Vertritt also ein Viertel der Bevölkerung in Deutschland die pseudowissenschaftlichen Thesen des "Intelligent Design", das unter dem Deckmantel von Wissenschaft den Schöpfungsglauben als gleichwertige Theorie verkauft? Wohl kaum, vermutet Beniermann. Viel eher dürften die Befragten eine "theistische Evolution" im Sinn haben, bei der Gott im Evolutionsprozess in irgendeiner Form "seine Finger im Spiel" hat – eine Vorstellung, die viele Gläubige hierzulande teilen.

Um solche Verzerrungen zu verhindern, hat Beniermann den Konflikt zwischen den Antwortalternativen Gott und Evolution in ihrer Befragung bewusst vermieden. So ergibt sich ein geringer Anteil von etwa 2–4 Prozent der Befragten, die die Evolutionstheorie im Allgemeinen ablehnen. Anders sieht es aus, wenn es speziell um die Einstellung zur Entstehung des menschlichen Bewusstseins geht. So waren 6–12 Prozent der Befragten der Ansicht, dass es nicht durch Evolution entstanden sein könne und 40–47 Prozent zeigten weder eine große Ablehnung noch stimmten sie einer Evolution des Bewusstseins zu – offenbar Personen, die Gehirn und Geist als getrennte Phänomene betrachten. Ein prägnantes Beispiel, wie eng die Akeptanz oder Ablehnung wissenschaftlicher Vorstellungen mit dem Selbstbild verknüpft sind.

Gleichwohl existiert auch in Deutschland eine Szene der "harten" Kreationisten mit meist evangelikalem Hintergrund, die Beniermann im Vortrag ebenfalls vorstellte. Die Studiengemeinschaft Wort und Wissen etwa betreibt sogenannte "Schöpfungsforschung" auf Grundlage der Bibel und will den Schöpfungsglauben neben der Evolutionstheorie als gleichberechtigte Sichtweise verstanden wissen. Dasselbe Ziel verfolgt der Verband Evangelischer Bekenntnisschulen (VEBS), dem über 90 Privatschulen in ganz Deutschland angehören. Weitere bedeutende Player sind evangelikale Jugendorganisationen wie "Soulsaver" und "Nightlight". Unter den muslimischen Fundamentalisten ist vor allem Adnan Oktar zu nennen, der unter dem Pseudonym "Harun Yahya" einen "Atlas der Schöpfung" veröffentlicht hat und kostenlose Exemplare des opulent ausgestatteten Werks verteilt.

Einig sind sich die Kritiker in der Ansicht, die Evolutionstheorie sei lediglich eine Erklärung unter vielen, eben "bloß eine Theorie". Ein grobes Missverständnis, wie Anna Beniermann erklärt, denn im Gegensatz zur Alltagssprache versteht man in der Wissenschaft unter einer Theorie nicht etwa eine vage Vermutung, sondern eine sehr gut durch Belege untermauerte Erklärung für ein Phänomen. Kurz:"Eine wissenschaftliche Theorie ist das Beste, was wir haben."

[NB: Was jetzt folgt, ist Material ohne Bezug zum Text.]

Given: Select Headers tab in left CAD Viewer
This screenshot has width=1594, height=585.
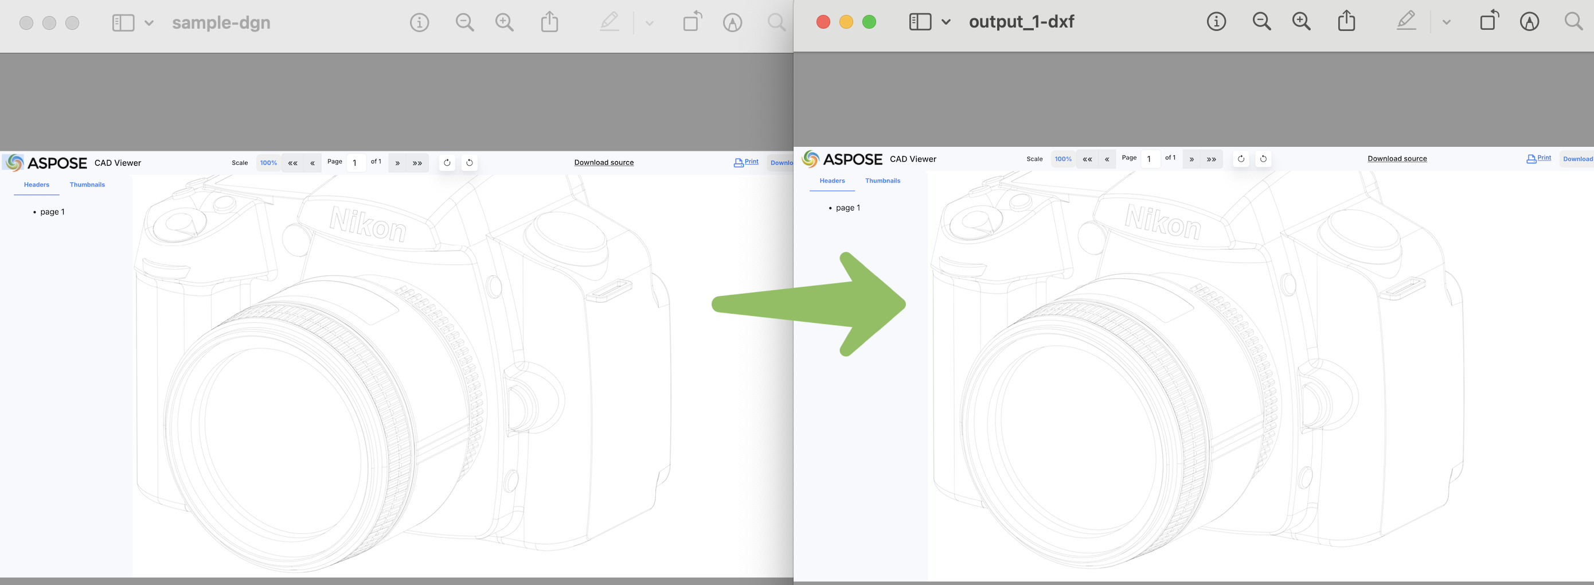Looking at the screenshot, I should tap(37, 184).
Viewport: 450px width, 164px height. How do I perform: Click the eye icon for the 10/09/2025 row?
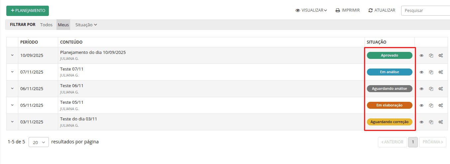421,56
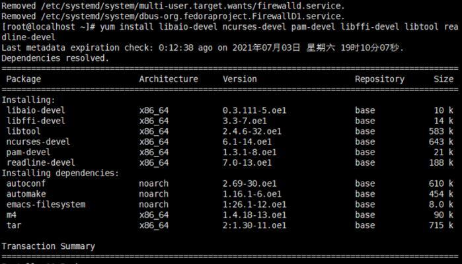Screen dimensions: 462x264
Task: Click the Repository column header
Action: pyautogui.click(x=379, y=79)
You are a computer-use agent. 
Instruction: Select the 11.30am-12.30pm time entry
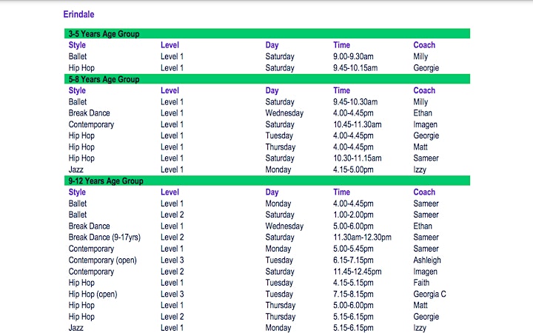point(362,238)
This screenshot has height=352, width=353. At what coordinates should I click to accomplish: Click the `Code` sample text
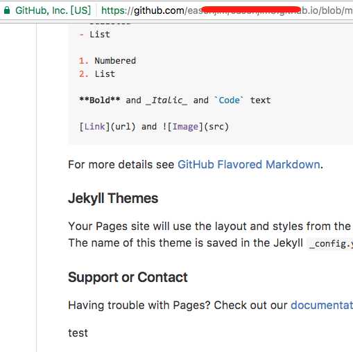coord(229,100)
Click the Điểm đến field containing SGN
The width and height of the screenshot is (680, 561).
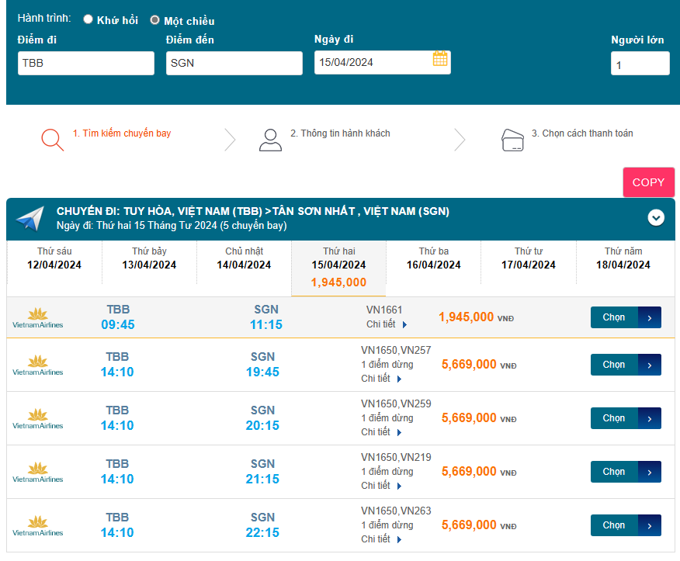click(234, 63)
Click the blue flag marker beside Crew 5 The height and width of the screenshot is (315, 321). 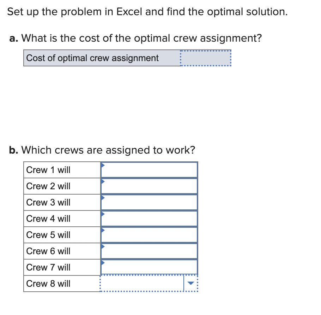click(102, 230)
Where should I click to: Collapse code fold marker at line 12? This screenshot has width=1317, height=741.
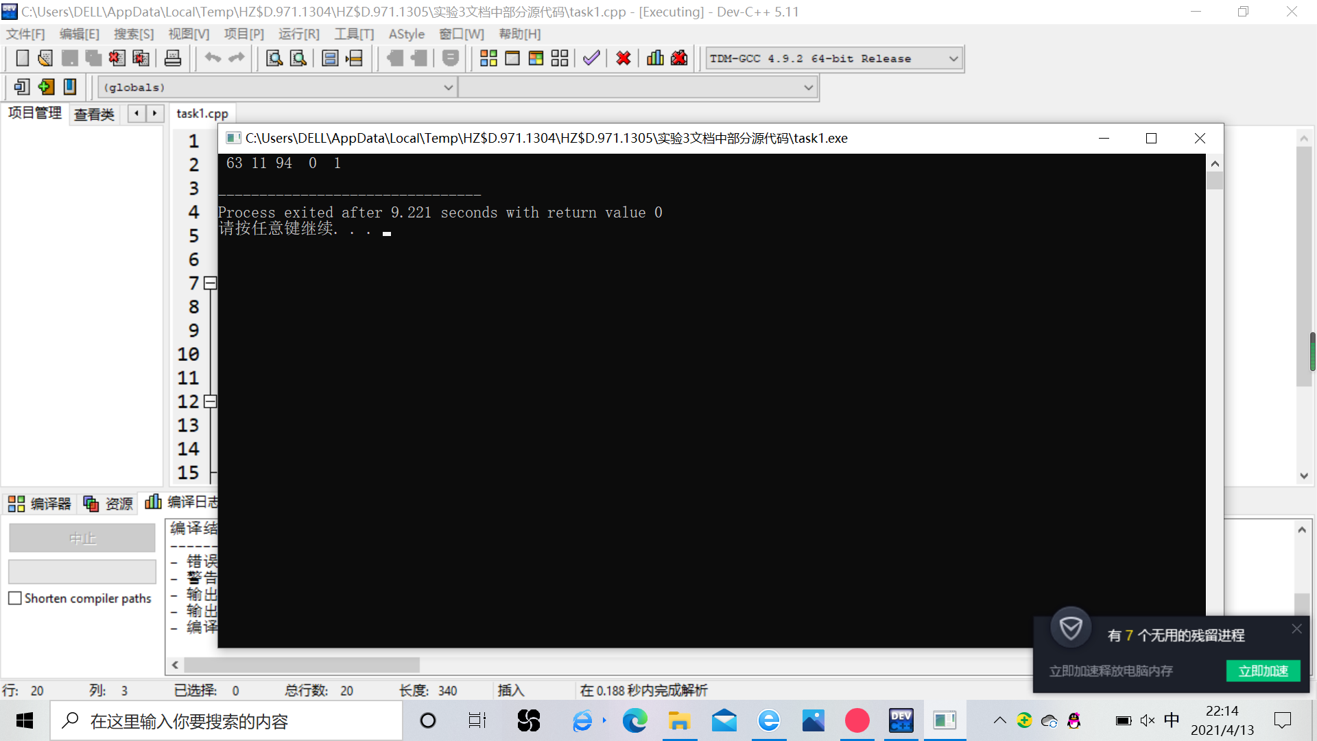point(211,401)
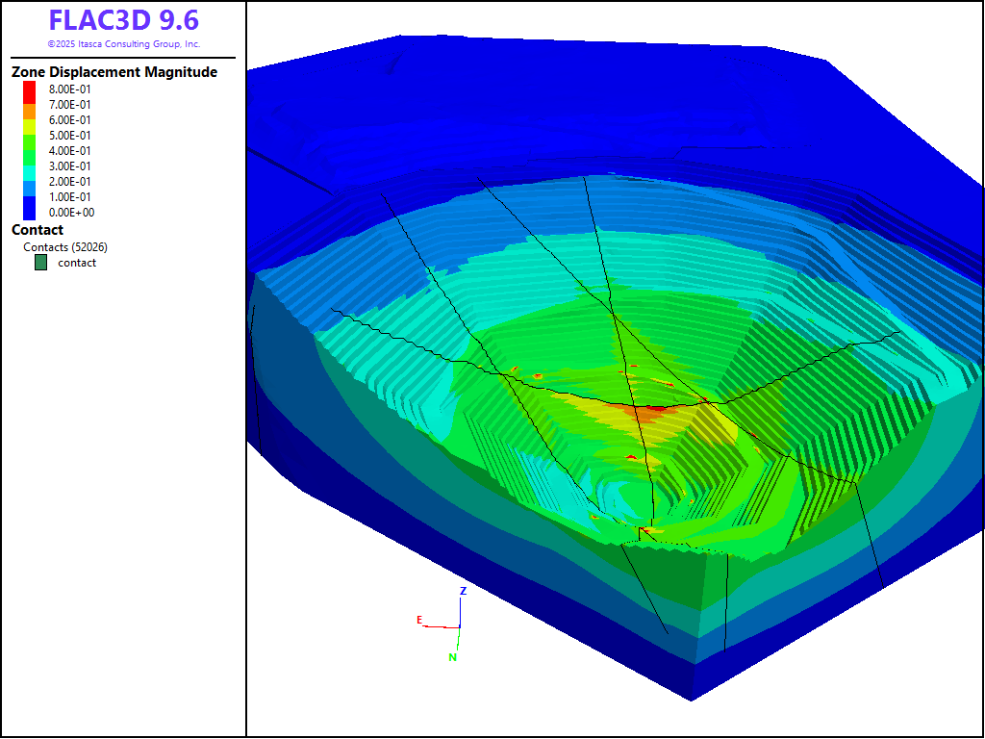Select the Zone Displacement Magnitude legend heading
The height and width of the screenshot is (739, 985).
[114, 72]
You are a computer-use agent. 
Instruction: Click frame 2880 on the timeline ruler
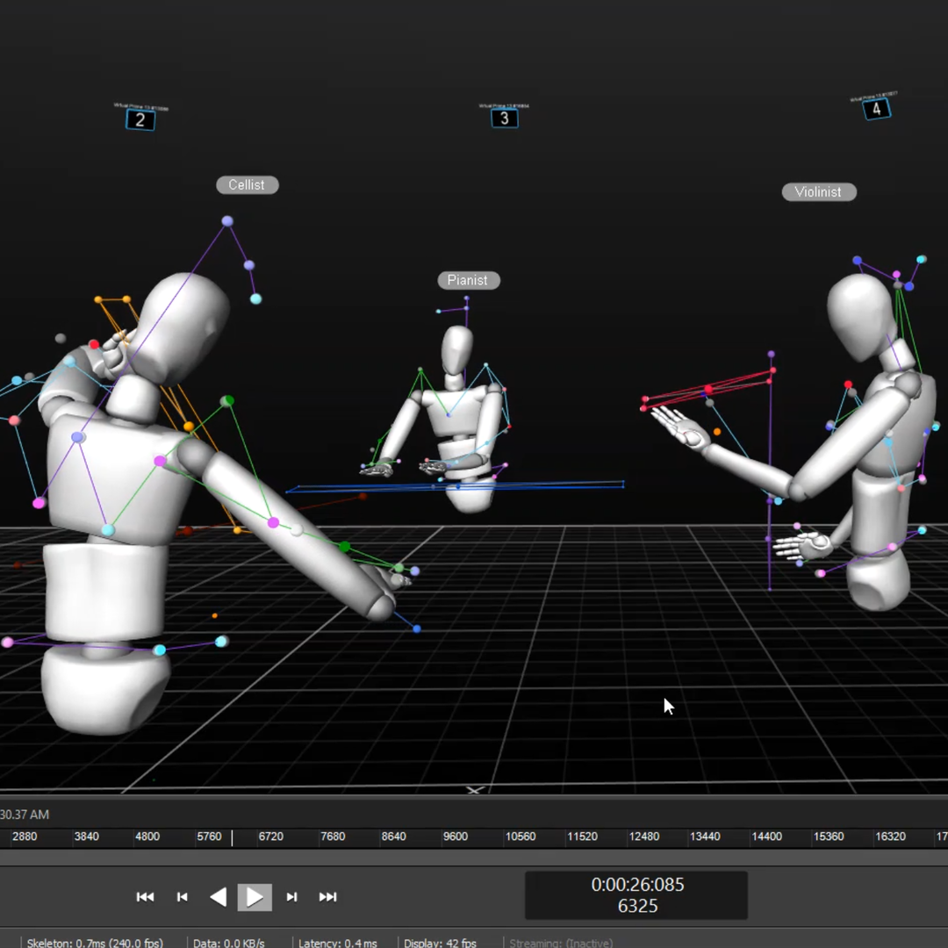point(25,837)
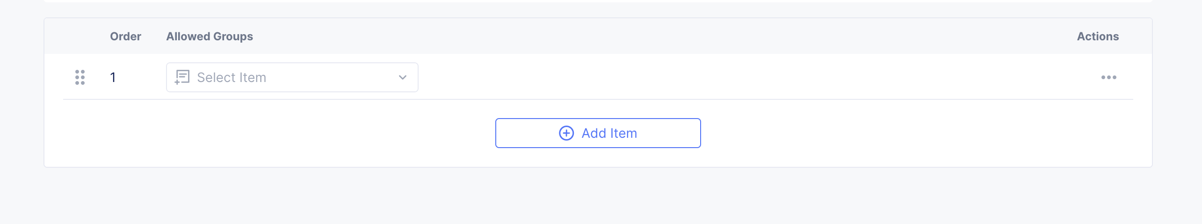Click the plus circle icon in Add Item

(x=566, y=133)
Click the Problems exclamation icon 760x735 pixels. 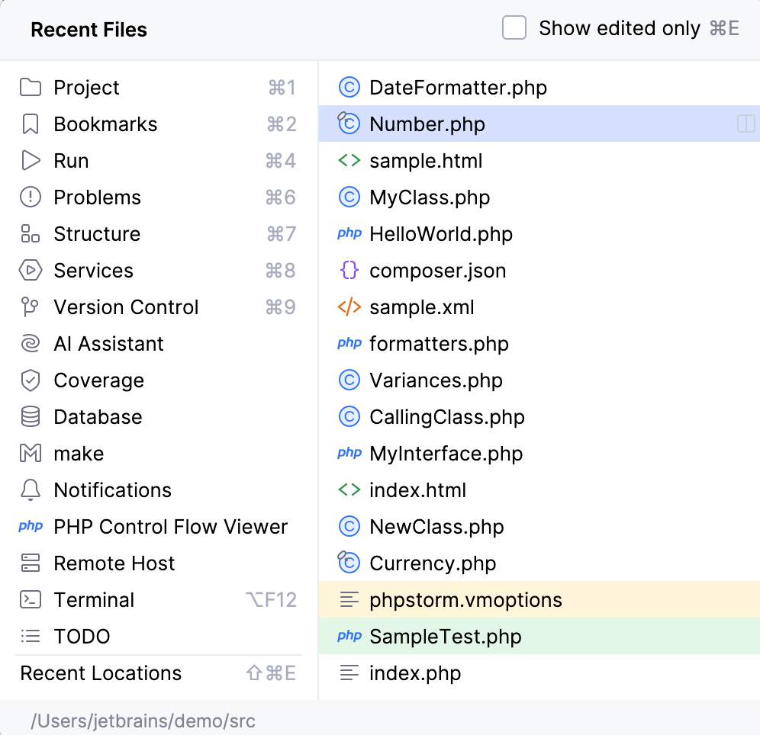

Auch solche Grundlagen der Wissenschaftstheorie kommen offenbar noch zu selten im Schulunterricht vor. Nach Beniermanns Ansicht besteht eine zentrale Aufgabe der Schulen darin zu vermitteln, wie Wissenschaft funktioniert. Dennoch sei es mit bloßer Wissensvermittlung nicht getan. So zeigte sich bei ihrer Befragung von Schülerinnen und Schülern der Jahrgangsstufe 7 nur ein geringer Zusammenhang zwischen Wissen und Zustimmung zur Evolution.

Im Unterricht müssten die Unterschiede zwischen wissenschaftlichen Inhalten und persönlichen Glaubensüberzeugungen berücksichtigt werden, so Anna Beniermann. Sonst geraten gläubige Schülerinnen und Schüler leicht in einen Loyalitätskonflikt zwischen Wissenschaft und persönlicher Glaubensüberzeugung, ähnlich wie bei der fowid-Befragung – jedoch im Rahmen einer Bildungskarriere weitaus wirkmächtiger. Beniermann: "Es hilft, darüber zu sprechen, wie man mit dem Konflikt umgeht."